The fourth potential undesirable impact concerns difficulties that
may be caused for pharmacies in explaining apparent price discrepancies
to customers, as well as the additional administrative burden of
managing the resulting cash transfers between the beneficiary and the
PBM. If a beneficiary notices an apparent price discrepancy as
described above, the beneficiary is likely to ask the pharmacy for an
explanation. We believe the pharmacy must then expend scarce staff
resources on explaining the discrepancy and managing the beneficiary's
reaction. Moreover, whenever the additional amount that exceeds the
price negotiated between the PBM and pharmacy has been collected from
the beneficiary, the pharmacy must have in place and manage accounting
processes to transfer the additional amounts to the PBM and support
ongoing reconciliations. We solicit comments from both chain and
independent pharmacies on the extent to which these or any other
impacts from lock-in prices have been incurred.
We are not aware of any advantages to pharmacies from lock-in
prices. We have heard the argument that the proposed changes would have
a disproportionately negative impact on small independent pharmacies.
Under the lock-in pricing approach, Part D sponsors negotiate a single
rate with their contracted PBMs and, therefore, are generally not aware
of the different rates paid by the PBMs to each pharmacy. This argument
suggests that under the revised definition of negotiated prices, Part D
sponsors would be made aware of the different rates paid to each
pharmacy, and, in particular, Part D sponsors would become aware of
higher-cost pharmacy providers, which are generally small independent
pharmacies that are unable to offer the more aggressive drug prices
provided by retail chain pharmacies. This argument presupposes that in
their efforts to reduce drug costs, Part D sponsors would then remove
these higher-cost pharmacies from their pharmacy networks, leading to a
significant impact on the financial viability of these pharmacies.

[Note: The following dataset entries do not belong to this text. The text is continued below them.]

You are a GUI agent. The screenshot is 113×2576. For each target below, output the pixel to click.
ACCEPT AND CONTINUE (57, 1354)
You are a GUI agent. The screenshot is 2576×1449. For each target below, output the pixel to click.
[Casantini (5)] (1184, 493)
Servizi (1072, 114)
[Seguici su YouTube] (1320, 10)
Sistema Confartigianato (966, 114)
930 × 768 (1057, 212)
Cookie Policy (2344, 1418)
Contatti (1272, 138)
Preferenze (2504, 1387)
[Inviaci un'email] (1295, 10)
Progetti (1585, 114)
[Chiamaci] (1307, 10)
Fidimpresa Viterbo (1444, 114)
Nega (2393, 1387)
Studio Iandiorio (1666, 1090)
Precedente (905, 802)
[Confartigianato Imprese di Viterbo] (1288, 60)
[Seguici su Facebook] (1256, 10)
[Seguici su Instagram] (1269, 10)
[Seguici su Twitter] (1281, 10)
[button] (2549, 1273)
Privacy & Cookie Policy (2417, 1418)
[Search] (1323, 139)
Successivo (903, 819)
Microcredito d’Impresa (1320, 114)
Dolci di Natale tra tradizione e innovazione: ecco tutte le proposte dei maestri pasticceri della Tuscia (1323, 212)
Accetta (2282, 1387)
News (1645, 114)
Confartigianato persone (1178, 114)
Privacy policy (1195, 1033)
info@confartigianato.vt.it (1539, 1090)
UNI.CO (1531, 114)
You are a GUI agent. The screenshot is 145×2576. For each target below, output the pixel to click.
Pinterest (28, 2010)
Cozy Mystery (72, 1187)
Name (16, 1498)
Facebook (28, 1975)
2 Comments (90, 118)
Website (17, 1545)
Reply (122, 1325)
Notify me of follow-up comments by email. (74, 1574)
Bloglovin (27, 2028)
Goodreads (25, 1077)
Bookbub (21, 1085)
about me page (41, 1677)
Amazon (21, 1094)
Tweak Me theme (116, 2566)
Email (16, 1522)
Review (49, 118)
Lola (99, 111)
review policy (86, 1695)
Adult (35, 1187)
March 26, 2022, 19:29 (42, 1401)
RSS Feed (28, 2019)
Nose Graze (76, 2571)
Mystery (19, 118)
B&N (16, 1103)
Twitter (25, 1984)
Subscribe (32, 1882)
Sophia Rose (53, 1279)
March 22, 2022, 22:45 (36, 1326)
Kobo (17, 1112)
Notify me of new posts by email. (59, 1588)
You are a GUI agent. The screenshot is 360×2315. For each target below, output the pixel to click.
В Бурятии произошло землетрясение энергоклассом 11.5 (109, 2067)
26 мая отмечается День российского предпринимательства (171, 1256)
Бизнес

We are not persuaded by this argument at this time. First, as
discussed above, we believe that under the revised definition of
negotiated prices Part D sponsors may still use either the pass-through
or lock-in pricing approach in their contracts with PBMs if sponsors
continue to place value on being shielded from price variations.
Moreover, even under transparent pricing arrangements, we expect that
Part D sponsors would continue to contract with small independent
pharmacies in order to satisfy our pharmacy access standards as
outlined in Sec. 423.120. In order to meet these rigorous pharmacy
access standards, Part D sponsors would have to continue to contract
with many if not most of these independent pharmacies and include them
in their pharmacy networks. Moreover, we expect that Part D sponsors
likely will determine that the proportion of their utilization that
comes through independent pharmacies with the leverage to negotiate
significantly higher reimbursements is generally not sufficiently large
to significantly affect aggregate drug costs. Therefore, we are unable
to conclude at this time that these proposed changes would have any
adverse effects on pharmacies, including small independent pharmacies,
and we solicit comments from all pharmacies on this question.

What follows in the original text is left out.